Abstract 96: Simvastatin Prevents TGF-β1-induced SMAD2/3 Phosphorylation Involved in Ventricular Fibrosis: Role of Protein Phosphatases

Abstract

Background: Ventricular fibrosis leads to progressive cardiac dysfunction and heart failure (HF). Statins are reported to reduce cardiac fibrosis through the cholesterol-independent pathway, but mechanisms remain elusive. We hypothesize simvastatin reduced TGF-β1-induced ventricular fibrosis through activation of SMAD protein phosphatase Mg 2+ /Mn 2+ -1A (PPM1A), -2A (PP2A).

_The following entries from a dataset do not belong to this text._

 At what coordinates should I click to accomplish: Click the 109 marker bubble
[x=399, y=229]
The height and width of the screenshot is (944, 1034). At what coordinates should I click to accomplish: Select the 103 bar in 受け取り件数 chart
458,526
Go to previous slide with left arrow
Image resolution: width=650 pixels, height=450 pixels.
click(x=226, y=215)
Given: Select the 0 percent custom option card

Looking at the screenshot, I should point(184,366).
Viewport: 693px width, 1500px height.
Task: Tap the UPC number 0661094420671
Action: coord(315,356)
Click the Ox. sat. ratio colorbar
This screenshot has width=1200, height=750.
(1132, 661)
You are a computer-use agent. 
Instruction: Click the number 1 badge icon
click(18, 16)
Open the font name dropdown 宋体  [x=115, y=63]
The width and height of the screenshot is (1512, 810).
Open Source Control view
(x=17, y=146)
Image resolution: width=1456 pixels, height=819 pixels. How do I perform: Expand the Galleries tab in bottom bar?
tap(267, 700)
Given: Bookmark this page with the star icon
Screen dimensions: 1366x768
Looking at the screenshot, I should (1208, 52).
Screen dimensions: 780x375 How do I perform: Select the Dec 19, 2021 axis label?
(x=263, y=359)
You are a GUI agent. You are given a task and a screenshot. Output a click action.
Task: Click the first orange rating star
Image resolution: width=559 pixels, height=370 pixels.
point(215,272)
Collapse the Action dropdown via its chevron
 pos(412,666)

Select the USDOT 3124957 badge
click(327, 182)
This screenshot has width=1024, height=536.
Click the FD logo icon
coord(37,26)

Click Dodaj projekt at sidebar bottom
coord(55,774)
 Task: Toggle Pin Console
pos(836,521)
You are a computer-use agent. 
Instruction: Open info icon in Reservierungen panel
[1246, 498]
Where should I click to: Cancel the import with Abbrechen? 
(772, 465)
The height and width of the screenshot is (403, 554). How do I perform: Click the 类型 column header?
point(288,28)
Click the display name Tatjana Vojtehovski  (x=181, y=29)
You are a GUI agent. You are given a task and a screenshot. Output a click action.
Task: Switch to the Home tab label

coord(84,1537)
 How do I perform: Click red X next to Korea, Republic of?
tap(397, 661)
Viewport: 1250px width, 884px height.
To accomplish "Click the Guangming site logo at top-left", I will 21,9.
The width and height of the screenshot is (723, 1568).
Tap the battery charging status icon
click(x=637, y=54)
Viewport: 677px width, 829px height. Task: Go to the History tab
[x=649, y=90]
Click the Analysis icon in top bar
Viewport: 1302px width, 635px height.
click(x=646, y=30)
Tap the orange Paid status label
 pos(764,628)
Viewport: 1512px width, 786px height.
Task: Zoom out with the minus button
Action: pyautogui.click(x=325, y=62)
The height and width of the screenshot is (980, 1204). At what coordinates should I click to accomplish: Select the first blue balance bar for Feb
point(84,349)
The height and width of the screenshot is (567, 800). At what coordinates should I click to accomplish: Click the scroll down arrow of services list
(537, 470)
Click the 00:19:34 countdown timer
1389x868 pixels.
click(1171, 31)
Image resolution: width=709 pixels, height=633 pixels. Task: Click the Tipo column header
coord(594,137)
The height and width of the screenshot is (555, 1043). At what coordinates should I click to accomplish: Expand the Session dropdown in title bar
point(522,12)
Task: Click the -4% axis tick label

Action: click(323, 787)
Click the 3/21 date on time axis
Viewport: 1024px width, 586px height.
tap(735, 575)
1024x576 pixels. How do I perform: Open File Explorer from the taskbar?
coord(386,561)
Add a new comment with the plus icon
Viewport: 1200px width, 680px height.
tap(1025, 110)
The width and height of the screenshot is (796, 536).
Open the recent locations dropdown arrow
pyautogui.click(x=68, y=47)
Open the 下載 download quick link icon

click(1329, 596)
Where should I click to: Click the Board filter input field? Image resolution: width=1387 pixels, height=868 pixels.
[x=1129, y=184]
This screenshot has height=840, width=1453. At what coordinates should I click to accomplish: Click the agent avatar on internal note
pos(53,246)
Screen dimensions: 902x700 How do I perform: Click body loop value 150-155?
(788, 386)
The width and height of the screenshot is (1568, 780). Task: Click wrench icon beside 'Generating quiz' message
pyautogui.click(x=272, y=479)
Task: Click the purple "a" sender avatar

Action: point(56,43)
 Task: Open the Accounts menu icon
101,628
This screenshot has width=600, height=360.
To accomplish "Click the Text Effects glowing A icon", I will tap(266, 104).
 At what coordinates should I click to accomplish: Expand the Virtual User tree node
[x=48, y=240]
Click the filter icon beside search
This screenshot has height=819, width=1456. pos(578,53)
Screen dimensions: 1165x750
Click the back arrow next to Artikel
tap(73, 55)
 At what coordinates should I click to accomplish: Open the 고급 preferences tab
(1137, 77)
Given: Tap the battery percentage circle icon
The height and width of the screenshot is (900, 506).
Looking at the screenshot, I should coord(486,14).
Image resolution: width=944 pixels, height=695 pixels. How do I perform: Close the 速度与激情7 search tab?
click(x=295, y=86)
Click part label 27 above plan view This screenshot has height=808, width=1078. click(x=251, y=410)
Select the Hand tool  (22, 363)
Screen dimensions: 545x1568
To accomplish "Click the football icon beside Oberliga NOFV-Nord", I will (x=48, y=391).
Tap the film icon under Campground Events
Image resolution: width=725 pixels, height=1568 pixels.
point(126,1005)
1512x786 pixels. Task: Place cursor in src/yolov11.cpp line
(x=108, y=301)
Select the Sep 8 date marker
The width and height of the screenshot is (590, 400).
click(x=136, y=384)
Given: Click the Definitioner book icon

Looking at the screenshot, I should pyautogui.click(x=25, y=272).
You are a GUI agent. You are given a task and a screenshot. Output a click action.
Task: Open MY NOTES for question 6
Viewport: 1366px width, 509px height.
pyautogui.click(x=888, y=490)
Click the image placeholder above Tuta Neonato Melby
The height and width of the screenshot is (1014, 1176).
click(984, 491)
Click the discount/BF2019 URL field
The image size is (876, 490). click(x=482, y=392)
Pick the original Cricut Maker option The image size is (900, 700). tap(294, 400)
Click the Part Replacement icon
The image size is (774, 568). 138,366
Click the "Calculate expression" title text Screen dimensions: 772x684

Methods: In the absence and presence of TGF-β1 (5ng) with or without simvastatin (1μM), the rate of fibroblast proliferation (doubling time), myofibroblast differentiation (ICC), α-SMA mRNA (RT-PCR) and protein expression (Western blot) and the release of collagen synthesis markers, pro-collagen type I C-terminal peptide (PICP) and pro-collagen type III N-terminal peptide (PIIINP), in the media (ELISA) were determined along with protein interaction between SMAD2/3 and PPM1A or PP2A (Co-IP) and SMAD2/3 phosphorylation (Western blot). Results: Simvastatin reduced the effect of TGF-β1 on hVF proliferation by 47% (50000 to 26500), p<0.01; myofibroblast differentiated population from 48% (avg 48/100) to 11% (avg 11/100), p<0.01; expression of α-SMA mRNA by 76%, p<0.01; and protein by 60%, p<0.05. Simvastatin also decreased release of PICP by 66%, p<0.01, and PIIINP by 83%, p<0.01, into the media. Time-dependent increases in SMAD2/3 phosphorylation were reduced by simvastatin through activation of protein phosphatases PPM1A and PP2A by interacting with SMAD2/3. Conclusion: Involvement of PPM1A and PP2A in the anti-fibrotic effect of simvastatin reveals novel signaling mediators that may be selectively targeted for prevention of myocardial injury-induced ventricular fibrosis and HF.